Would you filter these records and copy every line that has the word "will"?

··· Task inputs

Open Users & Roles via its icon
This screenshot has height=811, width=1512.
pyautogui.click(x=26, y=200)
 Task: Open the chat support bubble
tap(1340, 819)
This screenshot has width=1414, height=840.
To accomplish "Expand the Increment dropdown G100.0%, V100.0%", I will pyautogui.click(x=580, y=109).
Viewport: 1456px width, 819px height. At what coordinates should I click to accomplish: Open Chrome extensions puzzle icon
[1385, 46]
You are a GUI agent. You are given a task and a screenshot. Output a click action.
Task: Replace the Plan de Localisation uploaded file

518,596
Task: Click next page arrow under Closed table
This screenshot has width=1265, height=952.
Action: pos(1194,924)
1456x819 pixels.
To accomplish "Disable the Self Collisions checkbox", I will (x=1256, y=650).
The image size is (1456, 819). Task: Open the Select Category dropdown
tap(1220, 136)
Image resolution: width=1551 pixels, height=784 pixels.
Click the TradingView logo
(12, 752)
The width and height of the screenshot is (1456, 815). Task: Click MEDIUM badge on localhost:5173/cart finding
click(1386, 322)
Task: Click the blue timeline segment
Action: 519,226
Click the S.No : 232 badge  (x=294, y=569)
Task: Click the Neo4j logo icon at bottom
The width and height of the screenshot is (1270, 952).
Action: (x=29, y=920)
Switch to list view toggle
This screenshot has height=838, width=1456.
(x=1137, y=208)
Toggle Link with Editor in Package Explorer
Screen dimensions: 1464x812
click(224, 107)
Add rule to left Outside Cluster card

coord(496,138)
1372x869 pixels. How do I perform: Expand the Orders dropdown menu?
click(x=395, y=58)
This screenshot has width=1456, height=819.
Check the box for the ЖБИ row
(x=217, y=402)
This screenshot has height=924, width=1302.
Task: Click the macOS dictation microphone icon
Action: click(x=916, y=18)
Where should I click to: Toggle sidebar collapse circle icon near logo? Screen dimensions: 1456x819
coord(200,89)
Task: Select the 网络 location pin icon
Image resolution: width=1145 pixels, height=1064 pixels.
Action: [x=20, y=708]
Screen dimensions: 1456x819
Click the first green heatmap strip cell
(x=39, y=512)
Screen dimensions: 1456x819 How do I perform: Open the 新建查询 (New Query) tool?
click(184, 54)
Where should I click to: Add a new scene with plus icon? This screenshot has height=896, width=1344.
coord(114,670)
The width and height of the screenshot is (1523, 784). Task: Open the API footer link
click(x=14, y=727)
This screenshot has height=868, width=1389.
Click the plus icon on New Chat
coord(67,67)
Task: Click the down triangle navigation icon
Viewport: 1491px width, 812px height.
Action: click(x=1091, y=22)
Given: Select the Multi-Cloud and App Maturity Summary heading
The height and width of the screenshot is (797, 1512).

······

### Solution to the problem
To accomplish "Expand the Increment dropdown G100.0%, V100.0%", I will pyautogui.click(x=580, y=109).
To accomplish "Disable the Self Collisions checkbox", I will (x=1256, y=650).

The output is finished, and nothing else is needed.